Fig. 4.. Immune cell populations and marker expression in situ vary by location.

(A) Representative mIF image showing a hotspot at the edge of the tumor with PD-1^low T cells adjacent to PD-L1^high cells. Within the tumor parenchyma, PD-1^high and PD-1^mid cells were observed, adjacent to PD-L1^low cells, which is consistent with a more exhausted T cell phenotype. Histograms including all cases in the cohort show cell densities of CD8⁺ cells displaying PD-1 as a function of distance to tumor boundary. PD-1 expression intensity increased as T cells were exposed to tumor antigen. (B) Representative image of a metastatic melanoma deposit showing localization of CD8⁺FoxP3⁺ cells in areas of dense CD8⁺PD-1^neg and CD8⁺PD-1⁺ cell infiltrates, adjacent to tumor cells demonstrating adaptive (IFN-γ–driven) PD-L1 expression by tumor. Histograms including all cases in the cohort showed that CD8⁺FoxP3⁺ cells were most likely to be localized near CD8⁺PD-1⁻ cells. Other cell types in the same relative location to the tumor-stromal boundary included CD8⁺PD-1⁺ cells and PD-L1⁺ tumor cells.

Fig. 5.. AUC heat maps for response to therapy as a function of various immune cell types expressing PD-1/L1 and the intensity of PD-1/L1 expression by using two different slide-sampling strategies.

(A) PD-1/PD-L1 mIF assay combined with hotspot HPF selection showed that the densities of CD8⁺FoxP3⁺PD-1^low/mid, tumor PD-L1⁻, and CD163⁺PD-L1⁻ cells had the highest value of individual features for predicting response and nonresponse to anti–PD-1. Approximately 86% of CD8-FoxP3-PD-1^pos cells in melanoma represented conventional CD4 T cells (fig. S14). (B) A similar characterization was performed by using representative field sampling and highlighted similar key features associated with response to therapy. However, the resultant AUCs, particularly for the CD8⁺ cell subsets, were not as high when using this approach. *Tumor PD-L1⁻ and CD163⁺PD-L1⁻ were negatively associated features; all others were positively associated features.

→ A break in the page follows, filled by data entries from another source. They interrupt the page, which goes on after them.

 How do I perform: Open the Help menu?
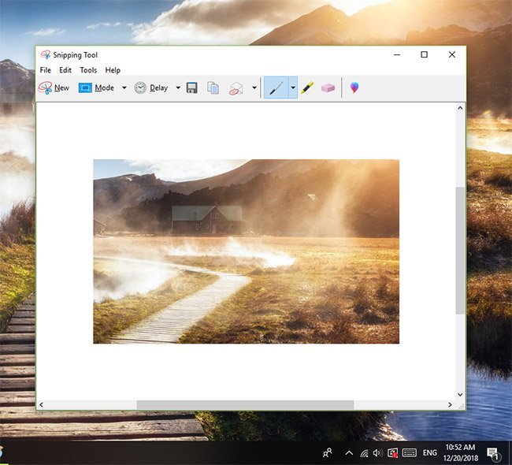point(113,70)
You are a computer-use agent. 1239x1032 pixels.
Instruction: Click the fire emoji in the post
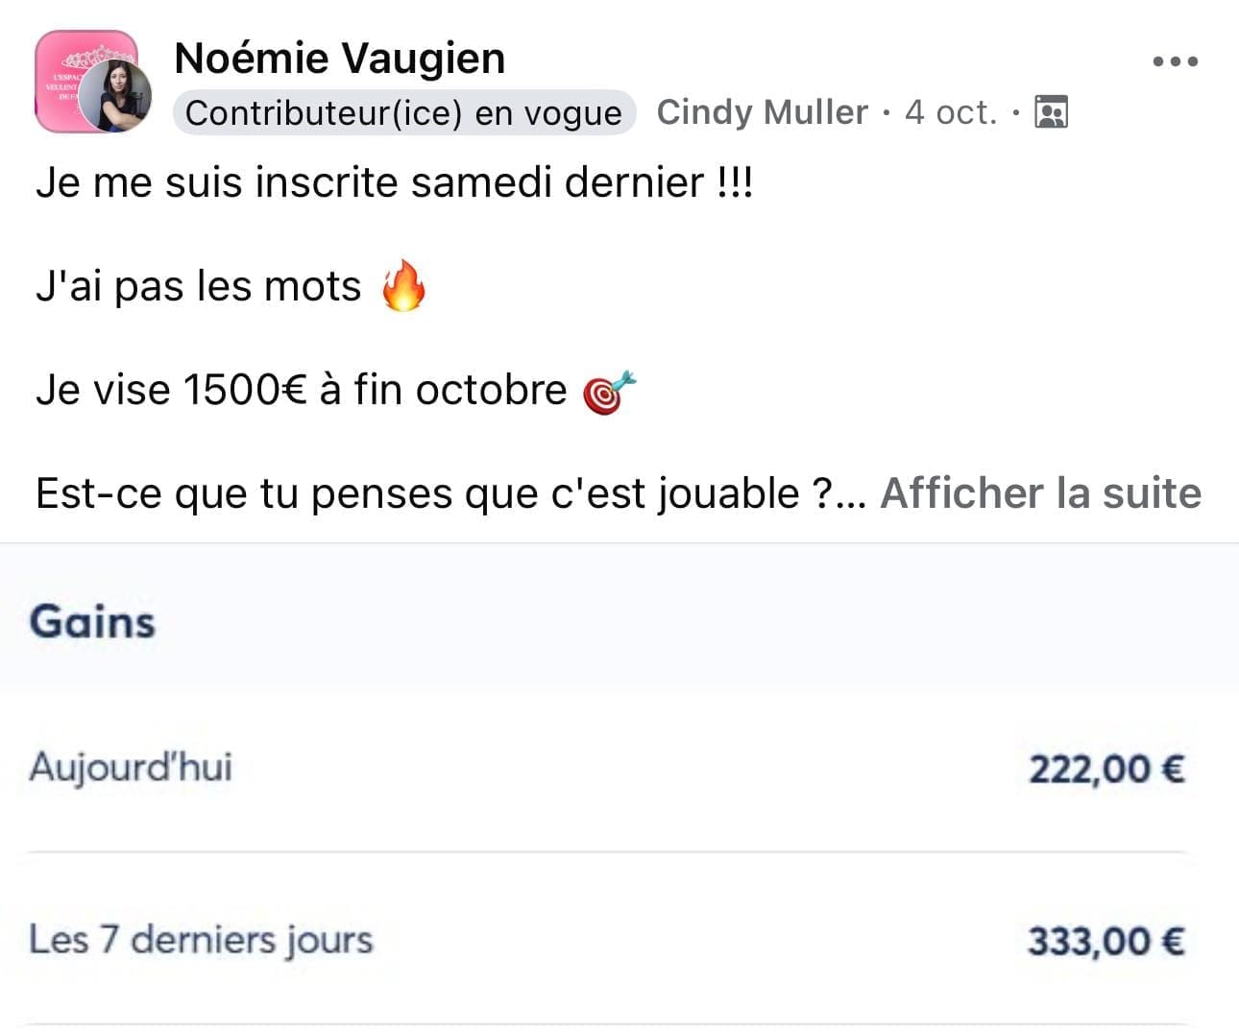pyautogui.click(x=403, y=285)
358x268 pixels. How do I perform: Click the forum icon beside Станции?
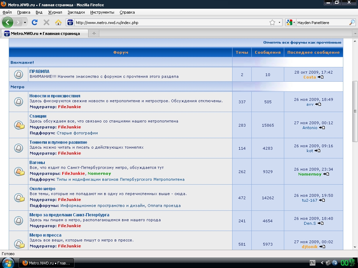19,125
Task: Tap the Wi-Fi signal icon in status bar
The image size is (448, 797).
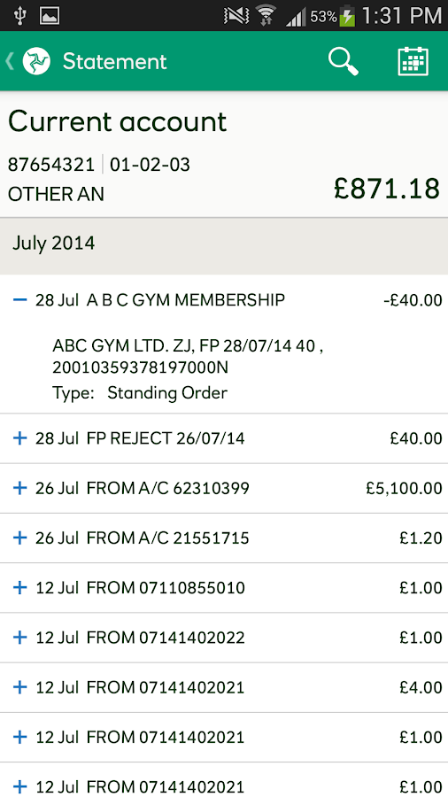Action: click(265, 16)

Fig. 6.. Multifactorial analysis of six-plex mIF assay with a focus on PD-1 and PD-L1 intensities for predicting objective response and long-term survival.

(A) The 10 features associated with response to therapy by univariate analysis at 30% hotspot HPFs. Features are listed in decreasing order of predictive value (table S3). (B) Combinatorial receiving operating characteristics (ROC) curves and the corresponding AUC values were assessed for these 10 features in the discovery cohort, as well as a second, independent cohort. (C) (Left) The TME from patients with poor prognosis was characterized by high densities of tumor cells and CD163⁺ cells that lack PD-L1 expression, irrespective of whether other immune cells were present. (Middle) Those with intermediate prognosis had TMEs with low level immune infiltrates and were not CD163⁺PD-L1^neg myeloid-rich. (Right) The patients with the best prognosis had TMEs that were highly inflamed, characterized by CD8⁺ and CD8⁺FoxP3⁺ T cells expressing various PD-1 and PD-L1 intensities. PD-L1 expression was also evident on CD163⁺ cells. Scale bar, 20 μm. (D) Distinct TMEs defined by specific cell types displaying differing PD-1 and PD-L1 expression intensities stratified patients into those with poor, intermediate, and good overall survival (OS) and progression-free survival (PFS) in a discovery cohort, Kaplan-Meier analysis. Similar stratification of patient outcomes was achieved by using an independent, validation cohort from a different institution (OS, P = 0.036; PFS, P = 0.024, log-rank test). Similar analyses focused on the whole TME (100% sampling) are presented in fig. S15 and table S4.